--- Start ---

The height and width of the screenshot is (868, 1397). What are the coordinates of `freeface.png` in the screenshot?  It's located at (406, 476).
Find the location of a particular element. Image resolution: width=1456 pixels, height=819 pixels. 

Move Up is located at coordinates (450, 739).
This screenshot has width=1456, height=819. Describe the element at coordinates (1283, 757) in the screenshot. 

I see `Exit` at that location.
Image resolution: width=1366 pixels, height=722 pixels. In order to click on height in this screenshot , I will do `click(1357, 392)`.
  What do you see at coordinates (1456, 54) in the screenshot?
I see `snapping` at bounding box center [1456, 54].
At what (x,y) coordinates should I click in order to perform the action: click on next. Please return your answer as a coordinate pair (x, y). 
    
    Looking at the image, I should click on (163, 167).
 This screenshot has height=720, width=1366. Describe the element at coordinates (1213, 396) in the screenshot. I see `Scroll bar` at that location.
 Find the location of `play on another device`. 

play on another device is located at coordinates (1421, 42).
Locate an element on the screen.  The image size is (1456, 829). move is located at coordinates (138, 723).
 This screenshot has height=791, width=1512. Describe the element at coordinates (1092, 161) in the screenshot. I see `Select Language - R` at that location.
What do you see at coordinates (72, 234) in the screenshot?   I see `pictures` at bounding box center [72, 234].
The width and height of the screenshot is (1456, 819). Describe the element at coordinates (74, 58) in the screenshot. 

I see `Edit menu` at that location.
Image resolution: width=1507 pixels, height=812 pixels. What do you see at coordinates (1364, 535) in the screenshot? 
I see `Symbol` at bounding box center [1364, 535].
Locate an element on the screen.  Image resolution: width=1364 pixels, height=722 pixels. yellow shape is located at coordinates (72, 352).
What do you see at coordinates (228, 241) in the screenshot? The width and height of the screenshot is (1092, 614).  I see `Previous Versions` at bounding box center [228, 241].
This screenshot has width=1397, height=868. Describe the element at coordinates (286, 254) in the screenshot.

--- End ---

AIM OF THE TASK >>
Print out everything in the material from the line containing "Find the location of a" down to the line containing "center [1456, 54].", both of those lines included, reproducing each line verbatim.

OUTPUT BELOW >>
Find the location of a particular element. Image resolution: width=1456 pixels, height=819 pixels. 

Move Up is located at coordinates (450, 739).
This screenshot has width=1456, height=819. Describe the element at coordinates (1283, 757) in the screenshot. 

I see `Exit` at that location.
Image resolution: width=1366 pixels, height=722 pixels. In order to click on height in this screenshot , I will do `click(1357, 392)`.
  What do you see at coordinates (1456, 54) in the screenshot?
I see `snapping` at bounding box center [1456, 54].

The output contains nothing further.